Question

A water drop of radius 1mm is sprayed into ${{10}^{6}}$droplets of the same size at constant temperature. If the surface tension of water is $72\times {{10}^{-3}}N/m$, then the work done is
$\begin{aligned} & a)8.95\times {{10}^{-5}}ergs \\\ & b)8.95\times {{10}^{-5}}J \\\ & c)17.9\times {{10}^{-5}}J \\\ & d)17.9\times {{10}^{-5}}ergs \\\ \end{aligned}$

Answer 1

It is given that a big drop let us say of radius R is sprayed into small drops of radius r. When the big drop is sprayed into small drops, the total surface area of the drops with respect to the initial big drop increases. Since the surface tension of the liquid remains the same, the total surface energy of the small drops with respect to the big drop increases. Hence we have to do the required work to increase the surface energy of the small drops. Therefore the difference in the surface energies of the big drop and the small drops will give us the required amount of work done.
Formula used:
Let us say a drop of liquid with tension(T) and radius r is in the form of a sphere. Therefore the surface energy of the drop is given by $E=4\pi {{r}^{2}}T$. If there are n drops in the system than the total surface energy is equal to $E=n4\pi {{r}^{2}}T$

Complete answer:
Let the radius of the bigger drop be R and the radius of each small drops be r. When the liquid is sprayed the volume of the liquid remains constant. Therefore we can write volume of the bigger spherical drop is equal to the number of small drops i.e. N times the volume of each small drop.
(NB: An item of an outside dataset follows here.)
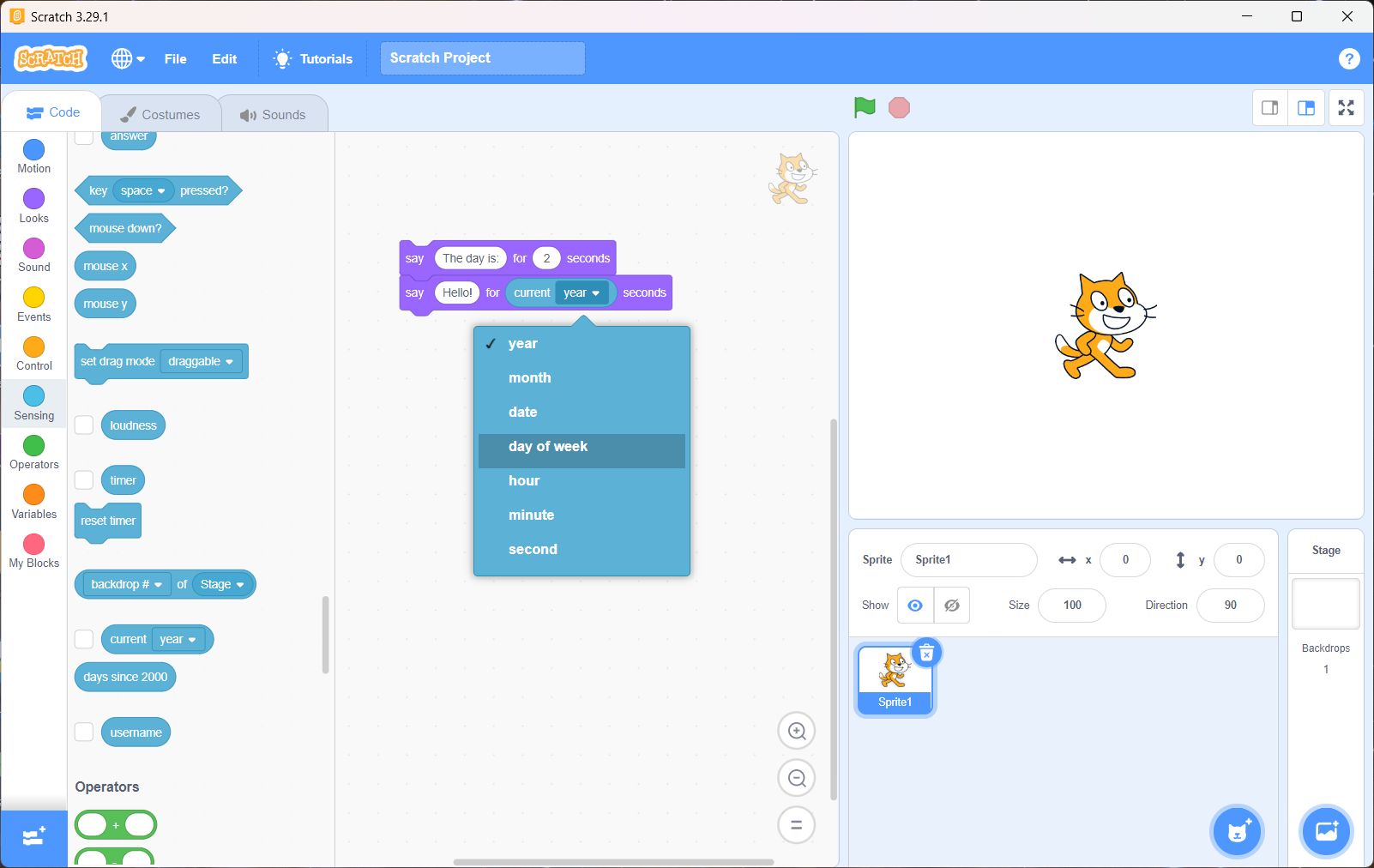Hide the sprite with crossed-eye button

(x=951, y=606)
This can be mathematically represented as,
$\begin{aligned} & \dfrac{4}{3}\pi {{R}^{3}}=N\dfrac{4}{3}\pi {{r}^{3}} \\\ & \Rightarrow {{R}^{3}}=N{{r}^{3}} \\\ & \Rightarrow R={{\left( N \right)}^{\dfrac{1}{3}}}r \\\ & \Rightarrow r=R{{\left( N \right)}^{-\dfrac{1}{3}}} \\\ \end{aligned}$
Now since we know that the work done the difference in the surface energies of the big drop and the small drops, this can be mathematically written as,
$\text{Work done}=N4\pi {{r}^{2}}T-4\pi {{R}^{2}}T$
Substituting for radius of the small drops in the above equation we get,
$\begin{aligned} & \text{Work done}=N4\pi {{r}^{2}}T-4\pi {{R}^{2}}T \\\ & \text{Work done}=N4\pi {{R}^{2}}{{\left( {{\left( N \right)}^{-\dfrac{1}{3}}} \right)}^{2}}T-4\pi {{R}^{2}}T \\\ & \Rightarrow \text{Work done}=4\pi {{R}^{2}}T\left[ N{{\left( N \right)}^{-\dfrac{2}{3}}}-1 \right] \\\ & \Rightarrow \text{Work done}=4\pi {{R}^{2}}T{{N}^{\dfrac{1}{3}}} \\\ \end{aligned}$
The radius of the bigger drop i.e. R= 1mm, $T=72\times {{10}^{-3}}N/m$and $N={{10}^{6}}$ is given to us in the question. Hence the value of work done is,
$\begin{aligned} & \text{Work done}=4\pi {{R}^{2}}T{{N}^{\dfrac{1}{3}}} \\\ & \text{Work done}=4\pi {{\left( 1\times {{10}^{-3}} \right)}^{2}}\times 72\times {{10}^{-3}}\times {{\left( {{10}^{6}} \right)}^{\dfrac{1}{3}}} \\\ & \Rightarrow \text{Work done}=4\pi \times 72\times {{10}^{-6}} \\\ & \Rightarrow \text{Work done}=4\pi \times 72\times {{10}^{-6}} \\\ & \Rightarrow \text{Work done}=8.95\times {{10}^{-5}}J \\\ \end{aligned}$

Hence the correct answer of the above question is option b.

Note:
It is to be noted that the Joules (J) is the SI unit of energy and the above quantities which are used to obtain the work done are in SI units. Hence the Energy obtained is in the form of SI units. It is to be noted that the energy having dimension ergs is in the CGS system.